TRY IT
For each line below, return an exact copy.

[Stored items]
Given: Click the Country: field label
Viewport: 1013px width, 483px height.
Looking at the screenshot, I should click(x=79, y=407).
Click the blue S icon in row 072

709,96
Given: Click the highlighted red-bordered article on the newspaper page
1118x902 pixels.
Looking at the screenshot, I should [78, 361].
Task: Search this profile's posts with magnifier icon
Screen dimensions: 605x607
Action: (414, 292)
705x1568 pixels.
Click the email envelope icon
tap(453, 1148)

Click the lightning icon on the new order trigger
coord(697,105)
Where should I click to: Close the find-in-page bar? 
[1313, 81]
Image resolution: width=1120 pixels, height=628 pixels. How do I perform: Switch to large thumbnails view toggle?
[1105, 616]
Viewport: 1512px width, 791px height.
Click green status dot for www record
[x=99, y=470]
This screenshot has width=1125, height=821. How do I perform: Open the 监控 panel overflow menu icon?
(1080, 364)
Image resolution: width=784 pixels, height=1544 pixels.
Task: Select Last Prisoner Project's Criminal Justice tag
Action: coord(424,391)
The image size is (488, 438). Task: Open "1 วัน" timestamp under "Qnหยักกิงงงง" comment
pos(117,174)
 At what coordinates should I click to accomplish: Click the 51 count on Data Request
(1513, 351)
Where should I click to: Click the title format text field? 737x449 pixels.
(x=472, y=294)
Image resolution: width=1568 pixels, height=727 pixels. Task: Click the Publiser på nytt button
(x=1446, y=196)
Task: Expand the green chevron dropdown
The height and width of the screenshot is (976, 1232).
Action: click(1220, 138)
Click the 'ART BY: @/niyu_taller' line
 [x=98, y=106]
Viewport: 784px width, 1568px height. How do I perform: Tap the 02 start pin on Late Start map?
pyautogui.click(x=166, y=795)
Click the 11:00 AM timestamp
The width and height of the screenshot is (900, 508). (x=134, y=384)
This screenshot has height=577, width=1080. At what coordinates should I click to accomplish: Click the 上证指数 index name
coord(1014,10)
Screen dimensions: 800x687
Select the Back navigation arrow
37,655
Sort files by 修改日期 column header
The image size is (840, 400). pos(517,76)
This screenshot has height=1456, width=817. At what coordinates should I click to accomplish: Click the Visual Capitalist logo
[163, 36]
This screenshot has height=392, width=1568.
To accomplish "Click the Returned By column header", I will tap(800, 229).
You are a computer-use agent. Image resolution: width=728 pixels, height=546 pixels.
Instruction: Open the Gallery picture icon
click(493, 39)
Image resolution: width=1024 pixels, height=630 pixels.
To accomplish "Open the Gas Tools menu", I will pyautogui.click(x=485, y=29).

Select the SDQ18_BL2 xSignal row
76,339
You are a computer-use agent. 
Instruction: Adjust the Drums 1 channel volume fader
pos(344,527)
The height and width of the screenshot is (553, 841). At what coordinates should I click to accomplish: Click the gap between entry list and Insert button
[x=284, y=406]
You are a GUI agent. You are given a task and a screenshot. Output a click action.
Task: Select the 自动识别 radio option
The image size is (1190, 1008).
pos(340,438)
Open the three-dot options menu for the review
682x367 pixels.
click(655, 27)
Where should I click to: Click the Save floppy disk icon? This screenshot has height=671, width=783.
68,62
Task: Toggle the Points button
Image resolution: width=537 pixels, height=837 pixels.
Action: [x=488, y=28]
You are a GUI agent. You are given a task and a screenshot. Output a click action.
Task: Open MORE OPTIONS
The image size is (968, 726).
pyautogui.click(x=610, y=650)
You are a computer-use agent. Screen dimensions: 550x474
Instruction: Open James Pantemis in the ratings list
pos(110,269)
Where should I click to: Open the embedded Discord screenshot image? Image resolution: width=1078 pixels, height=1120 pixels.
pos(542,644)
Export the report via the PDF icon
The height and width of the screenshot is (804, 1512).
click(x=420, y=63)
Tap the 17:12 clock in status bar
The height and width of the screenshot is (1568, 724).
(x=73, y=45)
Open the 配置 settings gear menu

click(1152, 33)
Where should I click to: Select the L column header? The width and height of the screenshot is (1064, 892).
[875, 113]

COMPLETED TASK
Given: Click the Country: field label
Viewport: 1013px width, 483px height.
Looking at the screenshot, I should click(x=79, y=407).
Click the blue S icon in row 072

709,96
Given: Click the highlighted red-bordered article on the newspaper page
1118x902 pixels.
Looking at the screenshot, I should [78, 361].
Task: Search this profile's posts with magnifier icon
Screen dimensions: 605x607
Action: (414, 292)
705x1568 pixels.
Click the email envelope icon
tap(453, 1148)

Click the lightning icon on the new order trigger
coord(697,105)
Where should I click to: Close the find-in-page bar? 
[1313, 81]
Image resolution: width=1120 pixels, height=628 pixels. How do I perform: Switch to large thumbnails view toggle?
[1105, 616]
Viewport: 1512px width, 791px height.
Click green status dot for www record
[x=99, y=470]
This screenshot has width=1125, height=821. How do I perform: Open the 监控 panel overflow menu icon?
(1080, 364)
Image resolution: width=784 pixels, height=1544 pixels.
Task: Select Last Prisoner Project's Criminal Justice tag
Action: coord(424,391)
The image size is (488, 438). Task: Open "1 วัน" timestamp under "Qnหยักกิงงงง" comment
pos(117,174)
 At what coordinates should I click to accomplish: Click the 51 count on Data Request
(1513, 351)
Where should I click to: Click the title format text field? 737x449 pixels.
(x=472, y=294)
Image resolution: width=1568 pixels, height=727 pixels. Task: Click the Publiser på nytt button
(x=1446, y=196)
Task: Expand the green chevron dropdown
The height and width of the screenshot is (976, 1232).
Action: click(1220, 138)
Click the 'ART BY: @/niyu_taller' line
 [x=98, y=106]
Viewport: 784px width, 1568px height. How do I perform: Tap the 02 start pin on Late Start map?
pyautogui.click(x=166, y=795)
Click the 11:00 AM timestamp
The width and height of the screenshot is (900, 508). (x=134, y=384)
This screenshot has height=577, width=1080. At what coordinates should I click to accomplish: Click the 上证指数 index name
coord(1014,10)
Screen dimensions: 800x687
Select the Back navigation arrow
37,655
Sort files by 修改日期 column header
The image size is (840, 400). pos(517,76)
This screenshot has height=1456, width=817. At what coordinates should I click to accomplish: Click the Visual Capitalist logo
[163, 36]
This screenshot has height=392, width=1568.
To accomplish "Click the Returned By column header", I will tap(800, 229).
You are a computer-use agent. Image resolution: width=728 pixels, height=546 pixels.
Instruction: Open the Gallery picture icon
click(493, 39)
Image resolution: width=1024 pixels, height=630 pixels.
To accomplish "Open the Gas Tools menu", I will pyautogui.click(x=485, y=29).

Select the SDQ18_BL2 xSignal row
76,339
You are a computer-use agent. 
Instruction: Adjust the Drums 1 channel volume fader
pos(344,527)
The height and width of the screenshot is (553, 841). At what coordinates should I click to accomplish: Click the gap between entry list and Insert button
[x=284, y=406]
You are a GUI agent. You are given a task and a screenshot. Output a click action.
Task: Select the 自动识别 radio option
The image size is (1190, 1008).
pos(340,438)
Open the three-dot options menu for the review
682x367 pixels.
click(655, 27)
Where should I click to: Click the Save floppy disk icon? This screenshot has height=671, width=783.
68,62
Task: Toggle the Points button
Image resolution: width=537 pixels, height=837 pixels.
Action: [x=488, y=28]
You are a GUI agent. You are given a task and a screenshot. Output a click action.
Task: Open MORE OPTIONS
The image size is (968, 726).
pyautogui.click(x=610, y=650)
You are a computer-use agent. Screen dimensions: 550x474
Instruction: Open James Pantemis in the ratings list
pos(110,269)
Where should I click to: Open the embedded Discord screenshot image? Image resolution: width=1078 pixels, height=1120 pixels.
pos(542,644)
Export the report via the PDF icon
The height and width of the screenshot is (804, 1512).
click(x=420, y=63)
Tap the 17:12 clock in status bar
The height and width of the screenshot is (1568, 724).
(x=73, y=45)
Open the 配置 settings gear menu

click(1152, 33)
Where should I click to: Select the L column header? The width and height of the screenshot is (1064, 892).
[875, 113]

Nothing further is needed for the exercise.